Adobe investigates reports of a zero-day exploit targeting its PDF Reader—a very attractive target for criminals. (For more on the crimeware economy, see Dark Reading's reports on Russian cyber mob pricing.)
Twitter warns users by email of account compromises—this email is real. Google suffered an unexplained service outage in much of Asia this morning. Scammers try to spook Internet users with fears of credit card fraud. Other phishers offer (implausibly) a $100 McDonald's gift card to Facebook users via a dodgy survey.
The image-stealing Trojan reported yesterday is uploading files to an Iraqi ftp server. (The exploit appears to be a criminal rather than an espionage operation.) South Carolina's data breach may now affect 200,000 additional taxpayers.

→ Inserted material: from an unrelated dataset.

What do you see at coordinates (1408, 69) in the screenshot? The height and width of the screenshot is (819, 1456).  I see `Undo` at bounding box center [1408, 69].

Lawyers are fingered as a source of cyber vulnerability. One criticism (that they inhibit information-sharing by warning clients of legal obstacles) seems unfair, the other (that law practices as a sector tend to be careless about cyber security) better grounded.
Cisco patches a TACACS+ Authentication Bypass vulnerability.
IBM sees service consolidation as a path to better security. Boeing announces layoff plans; other government contractors prepare to retrench as US budget sequestration approaches. Britain's GCHQ rolls out its public-private cyber security partnership: BAE's Detica will be a major contributor. The Air Force extends its NETCENTS I contract and increases the vehicle's ceiling tenfold.
An industry-academic consortium crowdsources Botnet hunting. The SANS Institute honors Australia's DIISRTE for its innovative approach to advanced persistent threats. Sophos tells you how to report a cyber crime.